> _EXERCISE OBJECTIVE_
Please reproduce the North Bloomfield history passage word for word, starting with "This building was" and going on through "and educational programs.".

> _SOURCE PASSAGE_

========================

This building was built sometime in the 1860s. Originally it was the Eureka Freight office then Ed
Cummins purchased it in 1873 and remodeled it into a saloon.

Ed, an Irishman, arrived in North Bloomfield in the mid 1860s and raised a family of five children, most
of them born in town. He added on the “hall” in 1878 when he felt there was a need to have a place for
major town functions, dances, school plays, and parties. He built a raised stage where traveling
musicians and theater groups would perform, then move on to nearby communities. The stage doors are
still visible today on the back wall.

Ed closed his business in the early 1890s and retired. He passed away in the late 1890s.

The building now houses the park’s office, museum and the park association’s sales center. Stop by and
see the many items for sale. Proceeds help support the various interpretive and educational programs.




                                                                                              29
Historical Buildings in North Bloomfield
King’s Saloon
This original structure was built in 1860 and was operated as an express office. Jack King remodeled
this building as a saloon sometime between 1873 and 1875. Jack was a large, active man and oftentimes
took measures into his own hands when drunks became obnoxious. The saloon was believed to be one
of seven and perhaps nine saloons in North Bloomfield during its heyday. Saloons were the primary
social gathering spots in town for the miners and because of the lack of public entertainment, the
proprietors did well financially.

North Bloomfield had two beer breweries, the Weise Brewery, on the west side of town and the
Hieronimus Brewery, currently part of the foundation of the former Landsburg residence, located on
main street. Beer was five cents a glass and was the most popular drink since it was so inexpensive.
Beer was kept in the basement since refrigeration, as we know it today, was lacking. When the beer
supply became low, Mr. King simply disappeared through the trap door and retrieved additional beer
from the frigid subterranean room. Locally made beer was served draught style from 5, 10, 15, and 25
gallon barrels. Imported beer was contained in ceramic bottles and was believed to be a bit expensive
and subsequently not consumed on a large scale. Hard liquor was not manufactured locally and thus had
to be imported from Sacramento or San Francisco. The freight fees incurred from shipping made the
cost prohibitive for miners. A half-pint of whiskey, for example, might cost as much as $2.00 per bottle.
This was near the average miner’s daily wage.

There were few women in town and the saloon owners discovered they could attract business by paying
women to be present in their establishments to converse with the miners. Some of the saloons in this
area were known to pay $20.00 to $40.00 a day for this service. If a miner was capable of playing the
piano, it afforded him the opportunity to generate some extra income. Tips and free drinks were readily
given to those with musical skills.

========================

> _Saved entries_

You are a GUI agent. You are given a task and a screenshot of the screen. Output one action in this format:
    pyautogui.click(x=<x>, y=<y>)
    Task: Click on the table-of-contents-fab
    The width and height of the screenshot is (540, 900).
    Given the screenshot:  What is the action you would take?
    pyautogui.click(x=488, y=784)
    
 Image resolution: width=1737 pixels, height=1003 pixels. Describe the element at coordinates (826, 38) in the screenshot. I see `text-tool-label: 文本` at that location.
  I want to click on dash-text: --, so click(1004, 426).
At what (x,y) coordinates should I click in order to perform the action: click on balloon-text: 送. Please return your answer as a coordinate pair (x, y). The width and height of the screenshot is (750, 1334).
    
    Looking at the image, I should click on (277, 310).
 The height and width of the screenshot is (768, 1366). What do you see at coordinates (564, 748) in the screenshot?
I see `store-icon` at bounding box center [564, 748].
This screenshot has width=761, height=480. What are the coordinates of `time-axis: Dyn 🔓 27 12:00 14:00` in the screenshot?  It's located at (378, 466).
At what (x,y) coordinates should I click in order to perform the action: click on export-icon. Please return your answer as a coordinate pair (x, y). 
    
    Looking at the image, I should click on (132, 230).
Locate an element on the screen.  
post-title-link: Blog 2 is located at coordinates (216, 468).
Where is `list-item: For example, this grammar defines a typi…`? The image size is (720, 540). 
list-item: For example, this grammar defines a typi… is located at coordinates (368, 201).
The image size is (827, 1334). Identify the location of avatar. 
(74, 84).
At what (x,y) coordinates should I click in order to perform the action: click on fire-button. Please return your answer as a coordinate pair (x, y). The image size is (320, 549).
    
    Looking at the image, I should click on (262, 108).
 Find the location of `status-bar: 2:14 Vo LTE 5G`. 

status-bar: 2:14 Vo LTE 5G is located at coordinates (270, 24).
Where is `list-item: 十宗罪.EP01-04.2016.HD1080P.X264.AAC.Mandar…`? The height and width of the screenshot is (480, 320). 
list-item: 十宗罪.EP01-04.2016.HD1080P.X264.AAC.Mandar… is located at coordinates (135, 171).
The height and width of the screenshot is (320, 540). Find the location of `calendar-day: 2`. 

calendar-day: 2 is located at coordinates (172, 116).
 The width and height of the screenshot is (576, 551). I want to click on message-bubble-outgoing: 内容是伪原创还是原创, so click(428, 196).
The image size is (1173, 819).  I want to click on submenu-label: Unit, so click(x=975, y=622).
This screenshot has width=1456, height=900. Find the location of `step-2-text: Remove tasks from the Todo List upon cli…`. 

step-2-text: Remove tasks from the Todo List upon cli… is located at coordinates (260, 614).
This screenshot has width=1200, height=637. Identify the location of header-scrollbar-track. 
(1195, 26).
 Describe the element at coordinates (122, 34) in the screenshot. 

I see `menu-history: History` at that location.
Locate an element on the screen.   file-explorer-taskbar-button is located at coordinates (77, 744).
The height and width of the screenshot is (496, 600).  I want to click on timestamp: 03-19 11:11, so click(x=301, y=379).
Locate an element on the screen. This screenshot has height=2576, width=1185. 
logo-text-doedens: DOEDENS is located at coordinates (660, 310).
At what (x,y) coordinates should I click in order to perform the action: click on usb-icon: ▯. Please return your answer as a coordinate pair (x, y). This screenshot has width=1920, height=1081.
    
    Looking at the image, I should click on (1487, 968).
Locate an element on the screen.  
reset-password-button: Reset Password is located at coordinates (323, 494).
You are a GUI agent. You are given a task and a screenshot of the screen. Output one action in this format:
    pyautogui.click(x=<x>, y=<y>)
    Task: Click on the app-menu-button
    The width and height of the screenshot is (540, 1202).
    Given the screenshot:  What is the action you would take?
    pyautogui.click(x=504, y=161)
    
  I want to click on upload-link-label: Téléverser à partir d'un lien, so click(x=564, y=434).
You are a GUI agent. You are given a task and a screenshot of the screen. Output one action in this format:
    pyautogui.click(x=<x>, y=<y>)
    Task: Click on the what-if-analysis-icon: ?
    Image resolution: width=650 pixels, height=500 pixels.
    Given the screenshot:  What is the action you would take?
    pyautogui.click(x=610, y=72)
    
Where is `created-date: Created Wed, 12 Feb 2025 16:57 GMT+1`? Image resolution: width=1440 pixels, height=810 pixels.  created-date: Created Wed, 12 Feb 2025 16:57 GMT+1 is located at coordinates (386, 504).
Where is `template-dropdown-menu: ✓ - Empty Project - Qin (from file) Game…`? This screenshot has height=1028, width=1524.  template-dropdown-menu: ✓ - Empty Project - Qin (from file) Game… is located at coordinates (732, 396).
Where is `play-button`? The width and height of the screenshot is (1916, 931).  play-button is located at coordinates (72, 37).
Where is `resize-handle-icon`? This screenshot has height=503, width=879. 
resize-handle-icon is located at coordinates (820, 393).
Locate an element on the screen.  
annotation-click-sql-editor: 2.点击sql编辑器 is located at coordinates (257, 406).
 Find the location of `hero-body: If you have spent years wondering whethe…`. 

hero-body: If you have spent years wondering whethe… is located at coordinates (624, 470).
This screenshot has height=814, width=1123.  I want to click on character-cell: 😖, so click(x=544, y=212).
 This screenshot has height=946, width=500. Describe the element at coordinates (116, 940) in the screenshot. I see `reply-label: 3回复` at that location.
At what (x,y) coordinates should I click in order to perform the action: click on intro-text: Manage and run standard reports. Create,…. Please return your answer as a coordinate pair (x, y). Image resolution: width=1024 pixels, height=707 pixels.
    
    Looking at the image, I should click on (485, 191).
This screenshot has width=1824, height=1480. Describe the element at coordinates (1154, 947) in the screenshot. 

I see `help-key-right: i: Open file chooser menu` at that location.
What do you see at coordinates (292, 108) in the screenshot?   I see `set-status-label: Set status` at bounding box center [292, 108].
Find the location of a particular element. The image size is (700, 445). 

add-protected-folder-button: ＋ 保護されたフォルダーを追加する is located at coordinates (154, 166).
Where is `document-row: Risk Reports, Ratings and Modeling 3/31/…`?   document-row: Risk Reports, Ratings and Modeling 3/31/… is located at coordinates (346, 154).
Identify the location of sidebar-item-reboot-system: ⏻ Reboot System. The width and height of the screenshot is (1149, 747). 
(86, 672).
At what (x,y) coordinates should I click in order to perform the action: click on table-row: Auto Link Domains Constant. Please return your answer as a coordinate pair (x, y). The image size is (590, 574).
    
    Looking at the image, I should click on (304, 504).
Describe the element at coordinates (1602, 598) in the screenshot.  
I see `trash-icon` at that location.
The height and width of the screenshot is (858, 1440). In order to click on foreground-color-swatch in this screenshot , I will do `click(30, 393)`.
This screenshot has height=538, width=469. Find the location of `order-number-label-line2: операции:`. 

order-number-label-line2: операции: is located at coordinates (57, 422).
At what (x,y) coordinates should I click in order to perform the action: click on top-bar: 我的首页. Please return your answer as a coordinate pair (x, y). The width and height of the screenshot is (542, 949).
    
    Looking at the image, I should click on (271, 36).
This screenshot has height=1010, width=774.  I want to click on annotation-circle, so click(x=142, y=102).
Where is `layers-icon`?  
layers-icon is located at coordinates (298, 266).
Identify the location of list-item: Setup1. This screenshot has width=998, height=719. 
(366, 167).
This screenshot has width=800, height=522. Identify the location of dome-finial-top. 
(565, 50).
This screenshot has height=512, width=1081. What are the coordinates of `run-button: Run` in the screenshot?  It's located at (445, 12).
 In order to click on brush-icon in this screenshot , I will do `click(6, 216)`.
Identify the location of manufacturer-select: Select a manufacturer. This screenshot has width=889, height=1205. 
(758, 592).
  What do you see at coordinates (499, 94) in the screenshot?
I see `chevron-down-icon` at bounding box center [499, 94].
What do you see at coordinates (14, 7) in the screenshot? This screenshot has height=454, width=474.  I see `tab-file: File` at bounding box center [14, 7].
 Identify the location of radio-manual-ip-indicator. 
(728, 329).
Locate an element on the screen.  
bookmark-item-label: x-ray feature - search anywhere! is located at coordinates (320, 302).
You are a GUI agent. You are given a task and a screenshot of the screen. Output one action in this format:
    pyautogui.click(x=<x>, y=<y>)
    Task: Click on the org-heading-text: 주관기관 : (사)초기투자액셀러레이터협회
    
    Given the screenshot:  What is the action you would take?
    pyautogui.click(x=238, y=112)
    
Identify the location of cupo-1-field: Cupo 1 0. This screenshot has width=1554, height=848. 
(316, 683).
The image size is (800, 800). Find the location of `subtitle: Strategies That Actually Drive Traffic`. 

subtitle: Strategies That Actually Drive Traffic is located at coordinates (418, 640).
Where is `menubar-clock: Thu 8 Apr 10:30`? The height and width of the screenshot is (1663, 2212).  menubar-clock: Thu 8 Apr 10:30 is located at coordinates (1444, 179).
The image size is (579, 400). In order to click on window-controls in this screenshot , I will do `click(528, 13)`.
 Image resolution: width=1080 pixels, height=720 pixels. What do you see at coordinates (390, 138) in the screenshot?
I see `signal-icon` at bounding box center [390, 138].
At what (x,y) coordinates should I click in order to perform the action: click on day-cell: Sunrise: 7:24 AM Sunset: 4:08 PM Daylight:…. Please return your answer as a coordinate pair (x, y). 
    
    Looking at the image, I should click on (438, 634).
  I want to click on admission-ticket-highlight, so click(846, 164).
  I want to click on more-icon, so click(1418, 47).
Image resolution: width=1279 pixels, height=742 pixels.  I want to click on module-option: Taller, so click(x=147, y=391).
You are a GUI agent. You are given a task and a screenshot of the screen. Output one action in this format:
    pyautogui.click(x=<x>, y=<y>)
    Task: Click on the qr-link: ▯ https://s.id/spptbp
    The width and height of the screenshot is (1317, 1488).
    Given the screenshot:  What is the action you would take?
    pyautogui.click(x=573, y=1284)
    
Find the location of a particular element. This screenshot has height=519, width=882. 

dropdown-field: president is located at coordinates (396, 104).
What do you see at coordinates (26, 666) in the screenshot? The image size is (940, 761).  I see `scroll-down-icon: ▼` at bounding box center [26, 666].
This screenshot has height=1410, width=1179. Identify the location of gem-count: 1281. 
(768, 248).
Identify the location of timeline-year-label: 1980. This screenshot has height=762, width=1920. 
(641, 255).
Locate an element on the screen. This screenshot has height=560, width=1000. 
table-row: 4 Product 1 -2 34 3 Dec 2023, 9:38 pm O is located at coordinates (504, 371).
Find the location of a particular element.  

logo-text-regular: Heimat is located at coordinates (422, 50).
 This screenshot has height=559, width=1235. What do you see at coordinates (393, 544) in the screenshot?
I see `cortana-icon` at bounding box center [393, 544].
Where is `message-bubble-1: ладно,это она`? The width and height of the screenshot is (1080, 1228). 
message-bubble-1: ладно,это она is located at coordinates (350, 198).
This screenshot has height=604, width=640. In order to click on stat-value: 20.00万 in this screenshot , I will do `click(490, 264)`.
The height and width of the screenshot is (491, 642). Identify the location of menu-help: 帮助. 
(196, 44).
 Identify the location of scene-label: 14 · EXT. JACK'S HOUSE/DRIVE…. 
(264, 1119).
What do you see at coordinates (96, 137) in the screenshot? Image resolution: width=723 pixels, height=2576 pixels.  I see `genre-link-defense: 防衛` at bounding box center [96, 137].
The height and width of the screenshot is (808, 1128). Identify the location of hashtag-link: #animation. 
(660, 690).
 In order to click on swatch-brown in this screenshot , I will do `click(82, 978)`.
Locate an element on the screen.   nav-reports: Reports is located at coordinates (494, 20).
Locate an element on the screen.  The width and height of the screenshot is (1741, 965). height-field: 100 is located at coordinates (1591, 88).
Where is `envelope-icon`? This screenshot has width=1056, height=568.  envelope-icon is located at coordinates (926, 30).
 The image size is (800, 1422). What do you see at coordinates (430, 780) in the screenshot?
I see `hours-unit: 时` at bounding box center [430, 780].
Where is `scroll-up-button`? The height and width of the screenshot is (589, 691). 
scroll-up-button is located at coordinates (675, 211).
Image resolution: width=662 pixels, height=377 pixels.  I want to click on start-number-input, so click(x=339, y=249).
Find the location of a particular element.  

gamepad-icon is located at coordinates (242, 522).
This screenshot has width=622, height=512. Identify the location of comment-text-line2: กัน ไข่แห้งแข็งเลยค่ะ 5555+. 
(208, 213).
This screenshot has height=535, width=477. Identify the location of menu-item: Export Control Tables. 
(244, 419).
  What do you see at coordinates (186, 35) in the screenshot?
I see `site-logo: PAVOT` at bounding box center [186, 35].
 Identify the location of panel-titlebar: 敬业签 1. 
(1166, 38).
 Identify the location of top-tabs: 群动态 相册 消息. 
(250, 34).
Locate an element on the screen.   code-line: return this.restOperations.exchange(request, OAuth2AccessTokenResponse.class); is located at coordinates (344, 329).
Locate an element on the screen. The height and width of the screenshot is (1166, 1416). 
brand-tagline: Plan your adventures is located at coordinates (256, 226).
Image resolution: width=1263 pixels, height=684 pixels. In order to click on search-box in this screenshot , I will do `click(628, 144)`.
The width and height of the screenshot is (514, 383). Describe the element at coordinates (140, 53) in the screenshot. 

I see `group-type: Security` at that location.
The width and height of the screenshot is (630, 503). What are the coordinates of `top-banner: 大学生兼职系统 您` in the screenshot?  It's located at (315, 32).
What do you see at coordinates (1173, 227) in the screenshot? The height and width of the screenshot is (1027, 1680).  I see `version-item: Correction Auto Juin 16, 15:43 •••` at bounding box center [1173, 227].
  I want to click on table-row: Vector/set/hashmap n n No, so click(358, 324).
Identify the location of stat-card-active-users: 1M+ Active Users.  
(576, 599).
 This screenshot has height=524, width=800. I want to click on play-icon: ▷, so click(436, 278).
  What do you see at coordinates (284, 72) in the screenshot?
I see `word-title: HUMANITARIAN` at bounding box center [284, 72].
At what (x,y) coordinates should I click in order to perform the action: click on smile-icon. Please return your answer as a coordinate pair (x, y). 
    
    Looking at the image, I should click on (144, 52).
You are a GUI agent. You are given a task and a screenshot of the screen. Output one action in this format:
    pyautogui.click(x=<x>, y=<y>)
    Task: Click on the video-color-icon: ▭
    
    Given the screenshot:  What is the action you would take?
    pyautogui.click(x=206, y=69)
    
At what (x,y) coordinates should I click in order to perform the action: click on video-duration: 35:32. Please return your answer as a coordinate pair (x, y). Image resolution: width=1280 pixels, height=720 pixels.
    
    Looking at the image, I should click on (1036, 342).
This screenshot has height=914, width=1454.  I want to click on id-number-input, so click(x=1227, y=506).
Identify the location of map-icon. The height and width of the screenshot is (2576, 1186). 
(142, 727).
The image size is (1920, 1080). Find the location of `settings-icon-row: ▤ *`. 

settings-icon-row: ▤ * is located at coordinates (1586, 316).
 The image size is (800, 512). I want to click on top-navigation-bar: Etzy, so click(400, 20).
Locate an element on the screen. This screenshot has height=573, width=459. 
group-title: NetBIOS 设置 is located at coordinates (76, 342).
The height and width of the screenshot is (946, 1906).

========================

> _OUTPUT BELOW_
This building was built sometime in the 1860s. Originally it was the Eureka Freight office then Ed
Cummins purchased it in 1873 and remodeled it into a saloon.

Ed, an Irishman, arrived in North Bloomfield in the mid 1860s and raised a family of five children, most
of them born in town. He added on the “hall” in 1878 when he felt there was a need to have a place for
major town functions, dances, school plays, and parties. He built a raised stage where traveling
musicians and theater groups would perform, then move on to nearby communities. The stage doors are
still visible today on the back wall.

Ed closed his business in the early 1890s and retired. He passed away in the late 1890s.

The building now houses the park’s office, museum and the park association’s sales center. Stop by and
see the many items for sale. Proceeds help support the various interpretive and educational programs.